So, remember those lease-in/lease-out (LILO) transaction thingies? Probably not. I’ve mentioned them here a few times. They’re a corporate tax dodge that works like this:
Say you’re a city government and you’ve got a big something-or-other like a bridge or a metro system. Over the years it’s depreciating in value, but as a city government, you’re not able to get much tax advantage out of this depreciation. So here’s what you do: you sell (or lease) your metro system to a big profitable company for a hunk of cash, then you lease your metro system back from the big profitable company for a somewhat smaller hunk of cash. The big profitable company can then take advantage of the depreciation expenses to lower its taxes, in exchange for offering you a good deal on the lease so you both come out ahead.
If that strikes you as somewhat shady, you’re not alone. The IRS thought so, too, and tried to shut down the practice. But because the leases had been cleverly written so that if they were ever invalidated in this way, the cities (and not the companies) would end up on the hook for everything, including the price of the expected tax benefits to the companies, the political cost of enforcing this was too high, and so the IRS grandfathered in the existing LILOs but banned any future ones.
The next fun twist in the saga happened during all the recent bank / credit-swap / et cetera collapses. Many of these schemes were insured by the now-assploded insurance company AIG — and in the wake of its collapse, the companies who partnered with cities in these plans were entitled to demand huge fees from the cities. So naturally, Congress saw this as a chance for the government to step in and use taxpayer money to bail out an illegal corporate tax shelter!
Okay… that brings us up to today. Plenty of insane behavior all around, all made quasi-rational courtesy of the tax code. Now you’ll learn how these LILO schemes may have killed nine people this week:
Taxes raise revenue, of course, but they also induce behavior. Sometimes these behavioral responses are intended by lawmakers (for example, when lawmakers raise taxes on an activity they deem undesirable, such as smoking), but often they are not.
The deadliness of [Monday]’s Metro crash in Washington, DC… may be, at least in part, one of these unintended consequences.
As you have doubtless seen elsewhere, two Metro trains collided when one train ran into the back of a stopped train, killing at least nine and injuring over 75 others. The first car of the moving train was, the Washington City Paper reports, the oldest type of Metro car in the system, a 1000-series Rohr car.
The City Paper reports that the National Transportation Safety Board repeatedly recommended that Metro (more formally known as the Washington Metropolitan Area Transit Authority, or WMATA) retrofit or replace these older cars, but Metro refused. Why? Because “WMATA is constrained by tax advantage leases, which require that WMATA keep the 1000 Series cars in service at least until the end of 2014.”

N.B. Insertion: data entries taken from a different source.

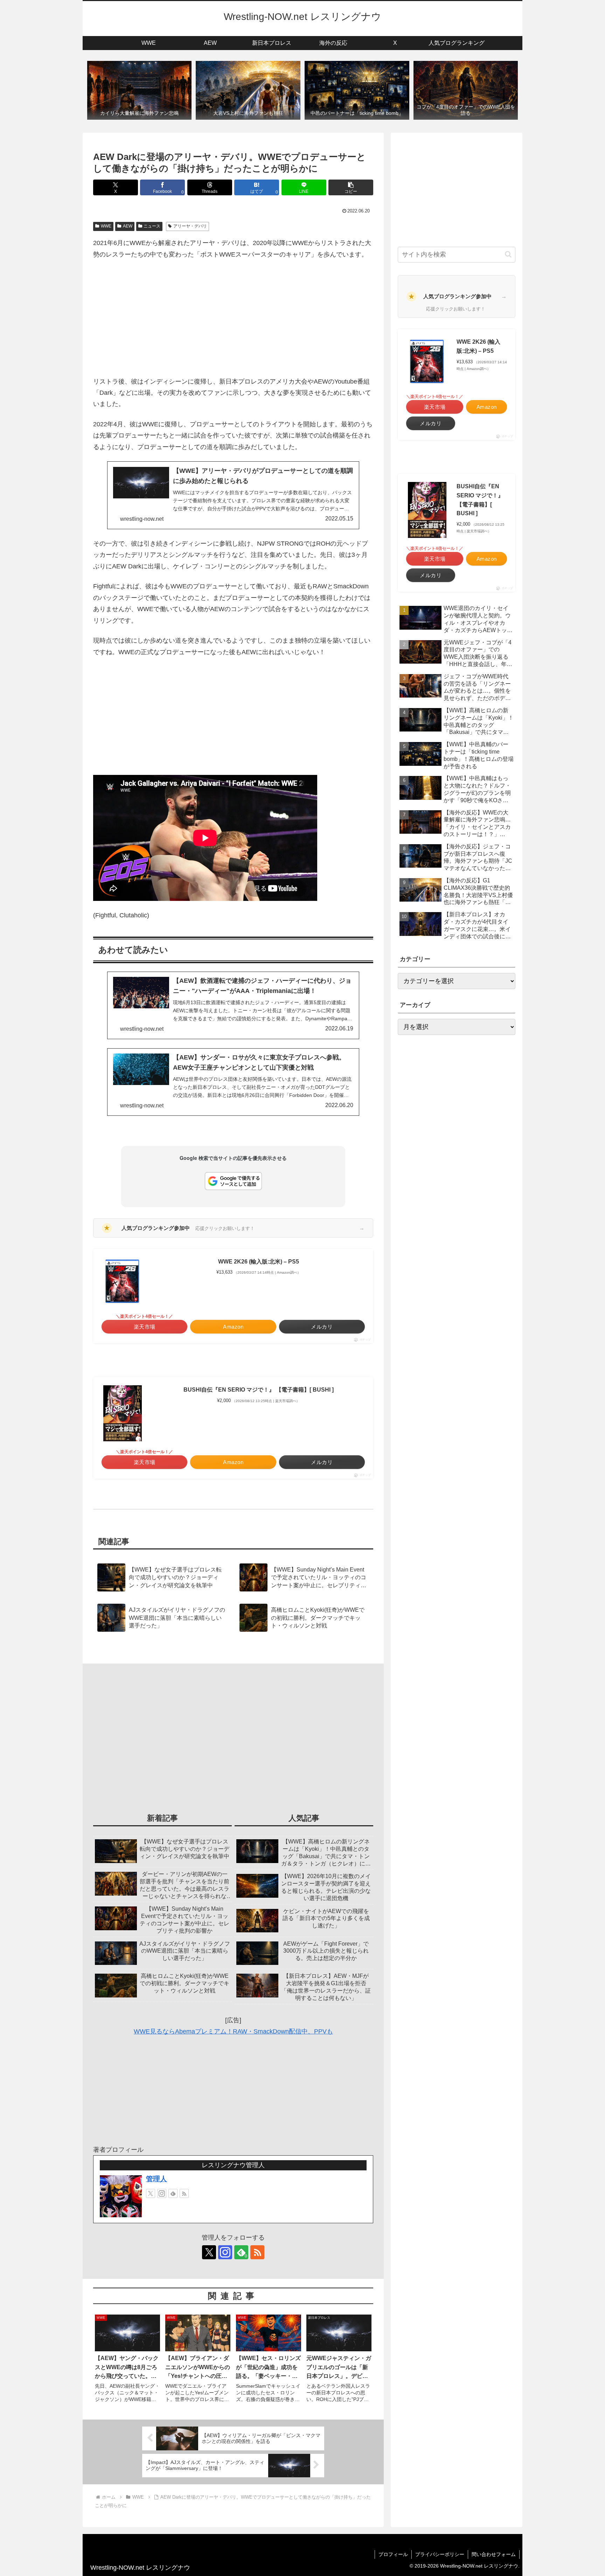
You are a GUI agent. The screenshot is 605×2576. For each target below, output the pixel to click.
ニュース (152, 226)
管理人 (156, 2179)
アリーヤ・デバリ (190, 226)
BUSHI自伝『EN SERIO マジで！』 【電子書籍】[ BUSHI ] (258, 1390)
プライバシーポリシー (439, 2554)
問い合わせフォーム (494, 2554)
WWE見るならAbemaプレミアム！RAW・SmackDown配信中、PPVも (233, 2031)
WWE (106, 226)
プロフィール (393, 2554)
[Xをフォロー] (150, 2193)
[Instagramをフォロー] (161, 2193)
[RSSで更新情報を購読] (184, 2193)
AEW (127, 226)
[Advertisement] (233, 318)
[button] (350, 187)
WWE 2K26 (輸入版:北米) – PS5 (258, 1262)
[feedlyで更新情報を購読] (173, 2193)
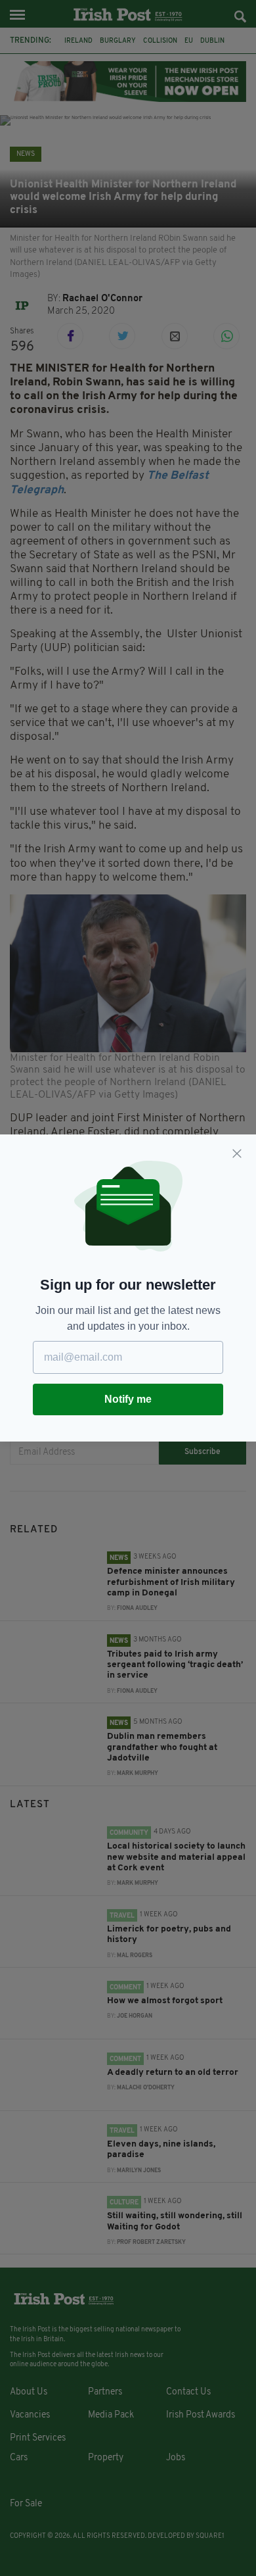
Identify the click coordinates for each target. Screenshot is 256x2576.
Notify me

What are these “tax advantage leases”? They appear to be standard sale-leaseback transactions, in which WMATA sold equipment, including train cars, to another party and now leases it back. The other party gets various tax advantages (depreciation, credits, and so forth) associated with owning the equipment, and WMATA, which as a tax-exempt organization cannot use these advantages, gets cash. But apparently the leases did not include language that permits WMATA to break the leases if newer, safer equipment comes along.